Retype the records that follow, every line exactly as written.

------------

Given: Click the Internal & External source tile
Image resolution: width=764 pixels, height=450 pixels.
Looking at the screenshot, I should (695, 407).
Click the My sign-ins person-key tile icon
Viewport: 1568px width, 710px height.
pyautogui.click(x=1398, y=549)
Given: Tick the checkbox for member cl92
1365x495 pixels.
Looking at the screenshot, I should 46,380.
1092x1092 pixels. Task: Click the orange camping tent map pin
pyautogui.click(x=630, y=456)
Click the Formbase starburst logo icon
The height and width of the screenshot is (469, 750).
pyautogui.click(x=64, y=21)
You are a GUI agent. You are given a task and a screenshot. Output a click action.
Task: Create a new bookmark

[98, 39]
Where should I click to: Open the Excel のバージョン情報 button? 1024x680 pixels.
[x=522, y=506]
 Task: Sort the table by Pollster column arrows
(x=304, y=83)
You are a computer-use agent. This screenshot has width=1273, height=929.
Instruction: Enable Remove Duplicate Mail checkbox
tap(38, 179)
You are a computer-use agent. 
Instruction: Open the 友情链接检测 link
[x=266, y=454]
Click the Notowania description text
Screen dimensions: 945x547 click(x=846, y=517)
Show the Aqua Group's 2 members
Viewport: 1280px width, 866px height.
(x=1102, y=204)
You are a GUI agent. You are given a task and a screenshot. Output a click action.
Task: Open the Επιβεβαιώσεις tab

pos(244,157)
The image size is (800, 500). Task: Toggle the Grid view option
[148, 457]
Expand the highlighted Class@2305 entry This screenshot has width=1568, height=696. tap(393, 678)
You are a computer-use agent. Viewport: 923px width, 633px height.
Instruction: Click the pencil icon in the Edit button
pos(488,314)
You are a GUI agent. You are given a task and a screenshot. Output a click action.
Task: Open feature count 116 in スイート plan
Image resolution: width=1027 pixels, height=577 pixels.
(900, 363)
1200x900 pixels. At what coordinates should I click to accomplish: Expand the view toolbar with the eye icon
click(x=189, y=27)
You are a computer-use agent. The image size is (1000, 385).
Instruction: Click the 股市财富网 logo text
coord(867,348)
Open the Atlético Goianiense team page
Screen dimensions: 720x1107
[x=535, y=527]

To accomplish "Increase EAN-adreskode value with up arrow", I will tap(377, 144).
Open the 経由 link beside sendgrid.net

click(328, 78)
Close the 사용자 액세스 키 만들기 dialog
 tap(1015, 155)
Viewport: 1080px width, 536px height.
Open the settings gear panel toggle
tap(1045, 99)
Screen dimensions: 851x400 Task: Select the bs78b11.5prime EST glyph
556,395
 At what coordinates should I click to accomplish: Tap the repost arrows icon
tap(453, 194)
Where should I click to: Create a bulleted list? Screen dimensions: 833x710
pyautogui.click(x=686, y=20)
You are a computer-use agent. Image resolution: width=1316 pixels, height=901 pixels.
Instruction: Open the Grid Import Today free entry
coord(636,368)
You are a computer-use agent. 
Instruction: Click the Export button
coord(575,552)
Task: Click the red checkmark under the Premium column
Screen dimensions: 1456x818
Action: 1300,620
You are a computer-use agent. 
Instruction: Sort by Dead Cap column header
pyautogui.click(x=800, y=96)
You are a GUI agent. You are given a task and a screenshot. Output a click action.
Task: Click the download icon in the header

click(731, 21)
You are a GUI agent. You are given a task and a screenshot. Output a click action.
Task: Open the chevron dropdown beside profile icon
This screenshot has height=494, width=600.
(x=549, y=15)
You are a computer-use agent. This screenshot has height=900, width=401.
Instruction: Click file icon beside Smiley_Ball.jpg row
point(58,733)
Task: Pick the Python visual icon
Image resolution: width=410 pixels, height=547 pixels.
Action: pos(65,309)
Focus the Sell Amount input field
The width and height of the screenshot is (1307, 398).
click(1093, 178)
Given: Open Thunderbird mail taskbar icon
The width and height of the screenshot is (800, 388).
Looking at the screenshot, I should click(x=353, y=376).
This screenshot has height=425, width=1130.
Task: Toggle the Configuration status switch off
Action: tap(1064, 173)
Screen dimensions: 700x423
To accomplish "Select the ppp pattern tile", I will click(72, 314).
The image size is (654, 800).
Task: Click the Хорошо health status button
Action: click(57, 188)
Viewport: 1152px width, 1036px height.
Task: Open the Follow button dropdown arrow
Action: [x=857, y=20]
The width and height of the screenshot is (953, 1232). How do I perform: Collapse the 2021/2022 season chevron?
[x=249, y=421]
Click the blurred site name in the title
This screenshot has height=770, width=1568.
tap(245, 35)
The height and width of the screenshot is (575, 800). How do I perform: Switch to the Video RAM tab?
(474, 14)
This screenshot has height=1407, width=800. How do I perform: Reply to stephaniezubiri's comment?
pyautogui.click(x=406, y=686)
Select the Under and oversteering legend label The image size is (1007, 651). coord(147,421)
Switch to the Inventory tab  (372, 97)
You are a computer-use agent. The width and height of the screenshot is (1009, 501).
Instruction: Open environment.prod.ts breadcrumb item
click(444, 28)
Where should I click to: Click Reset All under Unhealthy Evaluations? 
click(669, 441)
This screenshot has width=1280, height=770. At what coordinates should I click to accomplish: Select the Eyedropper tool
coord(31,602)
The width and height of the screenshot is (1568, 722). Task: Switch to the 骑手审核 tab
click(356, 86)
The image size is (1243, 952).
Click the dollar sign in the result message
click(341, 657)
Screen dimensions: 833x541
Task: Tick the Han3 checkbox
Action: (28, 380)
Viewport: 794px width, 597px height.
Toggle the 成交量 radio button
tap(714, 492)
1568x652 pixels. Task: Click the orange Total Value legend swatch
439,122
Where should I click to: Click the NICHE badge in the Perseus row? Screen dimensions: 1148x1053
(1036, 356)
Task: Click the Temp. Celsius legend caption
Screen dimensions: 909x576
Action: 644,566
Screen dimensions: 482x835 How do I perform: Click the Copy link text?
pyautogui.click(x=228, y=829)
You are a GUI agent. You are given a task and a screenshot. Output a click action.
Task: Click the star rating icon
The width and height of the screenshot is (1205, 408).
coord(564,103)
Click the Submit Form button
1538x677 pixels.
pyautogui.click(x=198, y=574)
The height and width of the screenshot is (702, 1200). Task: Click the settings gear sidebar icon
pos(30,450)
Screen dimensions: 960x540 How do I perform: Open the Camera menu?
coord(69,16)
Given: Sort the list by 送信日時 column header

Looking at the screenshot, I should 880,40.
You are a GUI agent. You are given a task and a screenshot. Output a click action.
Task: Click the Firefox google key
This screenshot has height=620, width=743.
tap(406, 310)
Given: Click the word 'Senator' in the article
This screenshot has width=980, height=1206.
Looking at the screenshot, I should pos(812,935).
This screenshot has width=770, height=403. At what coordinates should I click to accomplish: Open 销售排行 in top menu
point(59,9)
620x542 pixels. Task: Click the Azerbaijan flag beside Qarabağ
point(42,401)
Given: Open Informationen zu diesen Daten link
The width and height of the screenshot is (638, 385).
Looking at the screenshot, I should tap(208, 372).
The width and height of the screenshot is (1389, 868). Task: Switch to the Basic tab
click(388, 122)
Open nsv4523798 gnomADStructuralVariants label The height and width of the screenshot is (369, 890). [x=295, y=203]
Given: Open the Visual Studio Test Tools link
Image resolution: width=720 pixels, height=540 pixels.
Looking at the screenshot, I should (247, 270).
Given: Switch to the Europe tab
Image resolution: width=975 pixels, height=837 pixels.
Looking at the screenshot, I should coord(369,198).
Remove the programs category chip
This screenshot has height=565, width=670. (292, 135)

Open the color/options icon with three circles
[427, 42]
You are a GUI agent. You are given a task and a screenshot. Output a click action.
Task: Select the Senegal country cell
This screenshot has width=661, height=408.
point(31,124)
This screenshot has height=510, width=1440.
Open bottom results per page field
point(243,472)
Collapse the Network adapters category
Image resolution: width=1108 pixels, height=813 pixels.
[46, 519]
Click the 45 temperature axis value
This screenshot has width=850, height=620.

------------

(Answer to the exercise)
Given: Click the Internal & External source tile
Image resolution: width=764 pixels, height=450 pixels.
Looking at the screenshot, I should (695, 407).
Click the My sign-ins person-key tile icon
Viewport: 1568px width, 710px height.
pyautogui.click(x=1398, y=549)
Given: Tick the checkbox for member cl92
1365x495 pixels.
Looking at the screenshot, I should 46,380.
1092x1092 pixels. Task: Click the orange camping tent map pin
pyautogui.click(x=630, y=456)
Click the Formbase starburst logo icon
The height and width of the screenshot is (469, 750).
pyautogui.click(x=64, y=21)
You are a GUI agent. You are given a task and a screenshot. Output a click action.
Task: Create a new bookmark

[98, 39]
Where should I click to: Open the Excel のバージョン情報 button? 1024x680 pixels.
[x=522, y=506]
 Task: Sort the table by Pollster column arrows
(x=304, y=83)
You are a computer-use agent. This screenshot has width=1273, height=929.
Instruction: Enable Remove Duplicate Mail checkbox
tap(38, 179)
You are a computer-use agent. 
Instruction: Open the 友情链接检测 link
[x=266, y=454]
Click the Notowania description text
Screen dimensions: 945x547 click(x=846, y=517)
Show the Aqua Group's 2 members
Viewport: 1280px width, 866px height.
(x=1102, y=204)
You are a GUI agent. You are given a task and a screenshot. Output a click action.
Task: Open the Επιβεβαιώσεις tab

pos(244,157)
The image size is (800, 500). Task: Toggle the Grid view option
[148, 457]
Expand the highlighted Class@2305 entry This screenshot has width=1568, height=696. tap(393, 678)
You are a computer-use agent. Viewport: 923px width, 633px height.
Instruction: Click the pencil icon in the Edit button
pos(488,314)
You are a GUI agent. You are given a task and a screenshot. Output a click action.
Task: Open feature count 116 in スイート plan
Image resolution: width=1027 pixels, height=577 pixels.
(900, 363)
1200x900 pixels. At what coordinates should I click to accomplish: Expand the view toolbar with the eye icon
click(x=189, y=27)
You are a computer-use agent. The image size is (1000, 385).
Instruction: Click the 股市财富网 logo text
coord(867,348)
Open the Atlético Goianiense team page
Screen dimensions: 720x1107
[x=535, y=527]

To accomplish "Increase EAN-adreskode value with up arrow", I will tap(377, 144).
Open the 経由 link beside sendgrid.net

click(328, 78)
Close the 사용자 액세스 키 만들기 dialog
 tap(1015, 155)
Viewport: 1080px width, 536px height.
Open the settings gear panel toggle
tap(1045, 99)
Screen dimensions: 851x400 Task: Select the bs78b11.5prime EST glyph
556,395
 At what coordinates should I click to accomplish: Tap the repost arrows icon
tap(453, 194)
Where should I click to: Create a bulleted list? Screen dimensions: 833x710
pyautogui.click(x=686, y=20)
You are a computer-use agent. Image resolution: width=1316 pixels, height=901 pixels.
Instruction: Open the Grid Import Today free entry
coord(636,368)
You are a computer-use agent. 
Instruction: Click the Export button
coord(575,552)
Task: Click the red checkmark under the Premium column
Screen dimensions: 1456x818
Action: 1300,620
You are a computer-use agent. 
Instruction: Sort by Dead Cap column header
pyautogui.click(x=800, y=96)
You are a GUI agent. You are given a task and a screenshot. Output a click action.
Task: Click the download icon in the header

click(731, 21)
You are a GUI agent. You are given a task and a screenshot. Output a click action.
Task: Open the chevron dropdown beside profile icon
This screenshot has height=494, width=600.
(x=549, y=15)
You are a computer-use agent. This screenshot has height=900, width=401.
Instruction: Click file icon beside Smiley_Ball.jpg row
point(58,733)
Task: Pick the Python visual icon
Image resolution: width=410 pixels, height=547 pixels.
Action: pos(65,309)
Focus the Sell Amount input field
The width and height of the screenshot is (1307, 398).
click(1093, 178)
Given: Open Thunderbird mail taskbar icon
The width and height of the screenshot is (800, 388).
Looking at the screenshot, I should click(x=353, y=376).
This screenshot has height=425, width=1130.
Task: Toggle the Configuration status switch off
Action: tap(1064, 173)
Screen dimensions: 700x423
To accomplish "Select the ppp pattern tile", I will click(72, 314).
The image size is (654, 800).
Task: Click the Хорошо health status button
Action: click(57, 188)
Viewport: 1152px width, 1036px height.
Task: Open the Follow button dropdown arrow
Action: [x=857, y=20]
The width and height of the screenshot is (953, 1232). How do I perform: Collapse the 2021/2022 season chevron?
[x=249, y=421]
Click the blurred site name in the title
This screenshot has height=770, width=1568.
tap(245, 35)
The height and width of the screenshot is (575, 800). How do I perform: Switch to the Video RAM tab?
(474, 14)
This screenshot has height=1407, width=800. How do I perform: Reply to stephaniezubiri's comment?
pyautogui.click(x=406, y=686)
Select the Under and oversteering legend label The image size is (1007, 651). coord(147,421)
Switch to the Inventory tab  (372, 97)
You are a computer-use agent. The width and height of the screenshot is (1009, 501).
Instruction: Open environment.prod.ts breadcrumb item
click(444, 28)
Where should I click to: Click Reset All under Unhealthy Evaluations? 
click(669, 441)
This screenshot has width=1280, height=770. At what coordinates should I click to accomplish: Select the Eyedropper tool
coord(31,602)
The width and height of the screenshot is (1568, 722). Task: Switch to the 骑手审核 tab
click(356, 86)
The image size is (1243, 952).
Click the dollar sign in the result message
click(341, 657)
Screen dimensions: 833x541
Task: Tick the Han3 checkbox
Action: (28, 380)
Viewport: 794px width, 597px height.
Toggle the 成交量 radio button
tap(714, 492)
1568x652 pixels. Task: Click the orange Total Value legend swatch
439,122
Where should I click to: Click the NICHE badge in the Perseus row? Screen dimensions: 1148x1053
(1036, 356)
Task: Click the Temp. Celsius legend caption
Screen dimensions: 909x576
Action: 644,566
Screen dimensions: 482x835 How do I perform: Click the Copy link text?
pyautogui.click(x=228, y=829)
You are a GUI agent. You are given a task and a screenshot. Output a click action.
Task: Click the star rating icon
The width and height of the screenshot is (1205, 408).
coord(564,103)
Click the Submit Form button
1538x677 pixels.
pyautogui.click(x=198, y=574)
The height and width of the screenshot is (702, 1200). Task: Click the settings gear sidebar icon
pos(30,450)
Screen dimensions: 960x540 How do I perform: Open the Camera menu?
coord(69,16)
Given: Sort the list by 送信日時 column header

Looking at the screenshot, I should 880,40.
You are a GUI agent. You are given a task and a screenshot. Output a click action.
Task: Click the Firefox google key
This screenshot has height=620, width=743.
tap(406, 310)
Given: Click the word 'Senator' in the article
This screenshot has width=980, height=1206.
Looking at the screenshot, I should pos(812,935).
This screenshot has width=770, height=403. At what coordinates should I click to accomplish: Open 销售排行 in top menu
point(59,9)
620x542 pixels. Task: Click the Azerbaijan flag beside Qarabağ
point(42,401)
Given: Open Informationen zu diesen Daten link
The width and height of the screenshot is (638, 385).
Looking at the screenshot, I should tap(208, 372).
The width and height of the screenshot is (1389, 868). Task: Switch to the Basic tab
click(388, 122)
Open nsv4523798 gnomADStructuralVariants label The height and width of the screenshot is (369, 890). [x=295, y=203]
Given: Open the Visual Studio Test Tools link
Image resolution: width=720 pixels, height=540 pixels.
Looking at the screenshot, I should (247, 270).
Given: Switch to the Europe tab
Image resolution: width=975 pixels, height=837 pixels.
Looking at the screenshot, I should coord(369,198).
Remove the programs category chip
This screenshot has height=565, width=670. (292, 135)

Open the color/options icon with three circles
[427, 42]
You are a GUI agent. You are given a task and a screenshot. Output a click action.
Task: Select the Senegal country cell
This screenshot has width=661, height=408.
point(31,124)
This screenshot has height=510, width=1440.
Open bottom results per page field
point(243,472)
Collapse the Network adapters category
Image resolution: width=1108 pixels, height=813 pixels.
[46, 519]
Click the 45 temperature axis value
This screenshot has width=850, height=620.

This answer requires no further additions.